** AIM OF THE TASK **
Transcribe the entries below verbatim, from the line containing "The height and width of the screenshot is (276, 462)." through the line containing "Looking at the screenshot, I should click(940, 440).", both included.

- - -

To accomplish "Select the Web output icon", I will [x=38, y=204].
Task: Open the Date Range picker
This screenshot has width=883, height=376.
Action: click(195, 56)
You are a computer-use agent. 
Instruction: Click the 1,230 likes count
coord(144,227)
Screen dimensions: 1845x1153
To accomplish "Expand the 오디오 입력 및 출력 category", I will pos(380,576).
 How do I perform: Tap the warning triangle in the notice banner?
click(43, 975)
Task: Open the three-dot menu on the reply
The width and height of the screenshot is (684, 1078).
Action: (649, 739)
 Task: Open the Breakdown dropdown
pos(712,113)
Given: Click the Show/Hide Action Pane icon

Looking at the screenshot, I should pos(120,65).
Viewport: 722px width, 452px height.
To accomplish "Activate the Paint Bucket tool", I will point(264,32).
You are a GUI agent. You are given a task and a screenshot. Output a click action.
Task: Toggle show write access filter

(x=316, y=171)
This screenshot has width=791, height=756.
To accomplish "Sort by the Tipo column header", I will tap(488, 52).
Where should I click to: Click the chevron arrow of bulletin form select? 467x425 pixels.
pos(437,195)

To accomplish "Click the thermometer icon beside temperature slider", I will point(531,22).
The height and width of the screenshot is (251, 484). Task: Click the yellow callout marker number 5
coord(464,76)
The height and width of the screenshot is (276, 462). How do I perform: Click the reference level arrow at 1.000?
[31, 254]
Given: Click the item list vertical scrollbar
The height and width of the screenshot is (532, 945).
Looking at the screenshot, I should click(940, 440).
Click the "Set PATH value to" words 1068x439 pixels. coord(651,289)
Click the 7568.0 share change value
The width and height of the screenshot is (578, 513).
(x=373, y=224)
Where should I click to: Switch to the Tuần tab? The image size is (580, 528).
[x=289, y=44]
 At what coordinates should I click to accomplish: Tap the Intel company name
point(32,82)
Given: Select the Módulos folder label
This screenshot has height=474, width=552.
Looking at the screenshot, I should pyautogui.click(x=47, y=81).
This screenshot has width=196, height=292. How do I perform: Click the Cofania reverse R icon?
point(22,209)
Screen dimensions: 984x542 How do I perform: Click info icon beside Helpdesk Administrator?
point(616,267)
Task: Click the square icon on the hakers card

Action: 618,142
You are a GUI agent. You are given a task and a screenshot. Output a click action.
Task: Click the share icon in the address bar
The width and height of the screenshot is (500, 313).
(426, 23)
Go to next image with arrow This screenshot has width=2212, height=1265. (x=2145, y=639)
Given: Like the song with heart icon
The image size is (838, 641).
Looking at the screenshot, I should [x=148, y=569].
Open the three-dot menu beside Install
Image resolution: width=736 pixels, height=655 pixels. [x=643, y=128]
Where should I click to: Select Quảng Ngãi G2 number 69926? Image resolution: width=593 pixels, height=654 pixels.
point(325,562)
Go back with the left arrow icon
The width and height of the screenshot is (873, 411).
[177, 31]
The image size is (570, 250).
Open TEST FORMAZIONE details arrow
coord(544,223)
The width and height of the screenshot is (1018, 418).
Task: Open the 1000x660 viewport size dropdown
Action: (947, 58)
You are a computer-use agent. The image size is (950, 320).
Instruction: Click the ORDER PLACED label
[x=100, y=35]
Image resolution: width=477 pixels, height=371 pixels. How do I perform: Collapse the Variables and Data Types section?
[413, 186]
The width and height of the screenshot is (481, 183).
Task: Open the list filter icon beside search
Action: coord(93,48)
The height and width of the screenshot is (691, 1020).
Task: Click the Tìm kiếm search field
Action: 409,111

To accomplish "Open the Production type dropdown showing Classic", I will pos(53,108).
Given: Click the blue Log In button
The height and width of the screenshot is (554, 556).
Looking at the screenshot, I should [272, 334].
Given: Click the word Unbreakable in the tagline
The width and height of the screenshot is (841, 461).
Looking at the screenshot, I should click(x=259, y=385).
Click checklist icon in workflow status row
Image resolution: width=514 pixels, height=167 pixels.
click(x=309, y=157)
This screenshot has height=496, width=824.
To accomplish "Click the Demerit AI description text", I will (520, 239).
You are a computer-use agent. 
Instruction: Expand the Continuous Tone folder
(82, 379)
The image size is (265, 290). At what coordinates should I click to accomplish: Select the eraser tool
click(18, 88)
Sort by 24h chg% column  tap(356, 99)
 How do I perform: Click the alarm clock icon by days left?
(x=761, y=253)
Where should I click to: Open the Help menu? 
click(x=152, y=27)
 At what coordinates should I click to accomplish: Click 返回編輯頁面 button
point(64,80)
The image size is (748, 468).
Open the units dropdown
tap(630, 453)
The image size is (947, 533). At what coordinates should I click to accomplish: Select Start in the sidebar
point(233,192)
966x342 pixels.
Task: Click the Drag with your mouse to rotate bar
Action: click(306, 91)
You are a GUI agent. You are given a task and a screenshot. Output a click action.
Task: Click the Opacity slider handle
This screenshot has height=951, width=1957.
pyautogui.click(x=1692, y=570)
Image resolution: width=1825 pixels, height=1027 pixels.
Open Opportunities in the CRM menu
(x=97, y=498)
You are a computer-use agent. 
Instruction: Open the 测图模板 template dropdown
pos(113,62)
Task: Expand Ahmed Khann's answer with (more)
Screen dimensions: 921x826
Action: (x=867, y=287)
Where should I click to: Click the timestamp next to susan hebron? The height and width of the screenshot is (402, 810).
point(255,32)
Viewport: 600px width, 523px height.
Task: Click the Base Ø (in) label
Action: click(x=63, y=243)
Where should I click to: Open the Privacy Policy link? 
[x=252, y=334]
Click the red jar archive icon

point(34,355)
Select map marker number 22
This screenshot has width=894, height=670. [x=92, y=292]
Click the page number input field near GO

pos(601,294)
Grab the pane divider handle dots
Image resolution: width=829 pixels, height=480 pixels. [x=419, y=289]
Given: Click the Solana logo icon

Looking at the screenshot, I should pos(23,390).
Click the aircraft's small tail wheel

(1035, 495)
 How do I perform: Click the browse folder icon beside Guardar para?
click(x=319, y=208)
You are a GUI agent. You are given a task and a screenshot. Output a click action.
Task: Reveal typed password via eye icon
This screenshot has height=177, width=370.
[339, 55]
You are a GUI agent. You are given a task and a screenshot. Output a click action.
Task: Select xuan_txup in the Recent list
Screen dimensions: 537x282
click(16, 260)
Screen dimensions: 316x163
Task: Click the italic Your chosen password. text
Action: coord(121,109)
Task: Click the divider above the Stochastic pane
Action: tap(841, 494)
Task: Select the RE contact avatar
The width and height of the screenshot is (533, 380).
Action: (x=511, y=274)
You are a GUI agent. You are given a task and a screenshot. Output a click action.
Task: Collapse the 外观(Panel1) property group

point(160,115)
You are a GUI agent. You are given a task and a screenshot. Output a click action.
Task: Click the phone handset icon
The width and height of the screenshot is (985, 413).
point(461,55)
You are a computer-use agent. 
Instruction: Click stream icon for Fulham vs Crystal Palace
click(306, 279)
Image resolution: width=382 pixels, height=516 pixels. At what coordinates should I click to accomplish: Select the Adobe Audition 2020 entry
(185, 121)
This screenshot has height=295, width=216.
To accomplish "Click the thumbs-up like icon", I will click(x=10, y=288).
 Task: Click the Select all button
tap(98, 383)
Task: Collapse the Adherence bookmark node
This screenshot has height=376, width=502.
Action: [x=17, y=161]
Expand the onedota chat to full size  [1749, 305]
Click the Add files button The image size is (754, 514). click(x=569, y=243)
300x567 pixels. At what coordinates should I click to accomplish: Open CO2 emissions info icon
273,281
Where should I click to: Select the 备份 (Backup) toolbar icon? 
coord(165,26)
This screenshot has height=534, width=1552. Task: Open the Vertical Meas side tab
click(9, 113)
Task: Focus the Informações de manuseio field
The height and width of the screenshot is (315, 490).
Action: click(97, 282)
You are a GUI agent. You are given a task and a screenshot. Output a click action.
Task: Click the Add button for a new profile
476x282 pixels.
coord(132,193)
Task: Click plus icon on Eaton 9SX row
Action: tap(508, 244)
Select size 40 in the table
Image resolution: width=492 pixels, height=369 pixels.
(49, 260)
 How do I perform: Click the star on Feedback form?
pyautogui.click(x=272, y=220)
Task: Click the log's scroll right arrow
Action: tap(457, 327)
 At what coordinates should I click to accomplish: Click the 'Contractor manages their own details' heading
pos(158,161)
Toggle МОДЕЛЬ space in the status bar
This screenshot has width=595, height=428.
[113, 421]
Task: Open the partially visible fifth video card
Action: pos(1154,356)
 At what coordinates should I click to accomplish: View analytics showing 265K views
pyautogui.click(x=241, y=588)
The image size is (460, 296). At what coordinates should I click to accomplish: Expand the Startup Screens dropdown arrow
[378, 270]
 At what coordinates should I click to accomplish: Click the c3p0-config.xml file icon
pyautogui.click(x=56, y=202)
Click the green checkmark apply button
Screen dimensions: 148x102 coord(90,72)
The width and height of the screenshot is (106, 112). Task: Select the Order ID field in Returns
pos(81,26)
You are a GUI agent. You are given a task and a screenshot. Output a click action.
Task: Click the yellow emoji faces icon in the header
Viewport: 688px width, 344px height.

- - -

** RESPONSE **
The height and width of the screenshot is (276, 462). How do I perform: Click the reference level arrow at 1.000?
[31, 254]
Given: Click the item list vertical scrollbar
The height and width of the screenshot is (532, 945).
Looking at the screenshot, I should click(940, 440).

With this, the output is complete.